While there is no shortage of exteriorly impressive high-rise condos in Miami, few were built to actually function as primary residences. At Brickell Flatiron, we went through great lengths to deliver this deluxe quality of living—and most of our buyers made their purchase with the intent of living and enjoying their space, not just using it as an investment for a lucrative profit.
LB: Luis, you’ve said that the “kinetic feel” of the Brickell Flatiron will be one of its central elements, giving a sense of flow and movement to the building. What inspired this architectural design?
LR: I always strive to create in our buildings a sense of movement in an otherwise static, concrete object. In the case of the triangular site of the Brickell Flatiron, we were able to create—on the east side facing the bay—an intertwining geometric design of the balconies, symbolizing a wind-driven movement effect on the façade of the building—thus creating this “kinetic feel.”
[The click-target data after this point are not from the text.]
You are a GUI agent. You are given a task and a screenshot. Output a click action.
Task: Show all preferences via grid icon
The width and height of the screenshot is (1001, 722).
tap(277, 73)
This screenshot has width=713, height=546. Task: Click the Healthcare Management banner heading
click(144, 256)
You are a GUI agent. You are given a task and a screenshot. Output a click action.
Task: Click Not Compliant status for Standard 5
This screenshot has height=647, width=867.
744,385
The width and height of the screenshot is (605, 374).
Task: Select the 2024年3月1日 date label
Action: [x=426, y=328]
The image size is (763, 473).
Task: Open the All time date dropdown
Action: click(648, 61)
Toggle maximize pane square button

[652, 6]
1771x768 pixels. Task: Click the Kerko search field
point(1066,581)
LB: Ugo, your development company, CMC Group, has been a leader in luxury development in the Brickell Financial District, starting with the Bristol Tower, which was designed by Revuelta in 1994. You’ve since further developed the neighborhood, now a hot commodity for those seeking property in Miami’s urban hub. What initially spoke to you about the area?
UC: Our firm was investing and developing in Brickell when it was still an unproven market and most activity was on Miami Beach. We had a feeling that there was a market for premium product among buyers from around the world. It was a risk, but it has paid off and created a new luxury market. As Miami becomes increasingly urban and cosmopolitan, buyer preferences are shifting—today, luxury isn’t necessarily synonymous with waterfront. There is a large segment of buyers who value convenience, access to retail and restaurants, walkability, proximity to transit. This is the new Miami.
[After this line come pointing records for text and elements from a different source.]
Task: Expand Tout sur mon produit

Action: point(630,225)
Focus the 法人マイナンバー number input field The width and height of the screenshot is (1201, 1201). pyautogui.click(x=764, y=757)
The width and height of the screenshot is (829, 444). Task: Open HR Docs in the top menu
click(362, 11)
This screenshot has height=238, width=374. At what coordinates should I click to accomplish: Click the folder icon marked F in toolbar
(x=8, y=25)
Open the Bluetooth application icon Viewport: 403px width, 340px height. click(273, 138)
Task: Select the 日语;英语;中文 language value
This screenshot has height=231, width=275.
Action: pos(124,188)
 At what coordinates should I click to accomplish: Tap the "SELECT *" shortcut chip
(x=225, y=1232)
LB: The Brickell Flatiron, a 736-foot-high building, will be the tallest condominium south of New York City. Luis, I’m interested in how designing a project of this size affects the process, and how previous works may have affected or prepared you for this one.
LR: The fact that the site is triangular and the building is extremely high created an interesting challenge to coordinate large sheer walls and columns with the structural engineer, all while maintaining a crisp architectural design and efficiently designed floor plates.
LB: The Brickell Flatiron has an elegantly modern exterior with an interior to match. The building is meticulously and cohesively curated. What inspired its design? How do you marry your respective creative visions?
UC: I’m very hands-on. I like to get involved in the details. Perhaps it’s my Italian blood, but I prefer to take painstaking measures to ensure that every detail falls into place because my work reflects me, my commitment to good design. Since our first collaboration on the Bristol Tower more than 20 years ago, Luis and I have built a mutually rewarding relationship on a foundation of respect and admiration for each other’s work. Like myself, he is hands-on and detail-oriented, which not only makes it easier during the design process, but also allows us to truly hammer out the shared vision as we progress.
LR: Again, the triangular nature of the site gave us a tremendous opportunity to create a building that is unique, with a very narrow geometric proportion on its south end. We took advantage of this geometric shape and further enhanced the verticality of the south end of the building by breaking the mass in to two curvilinear elements.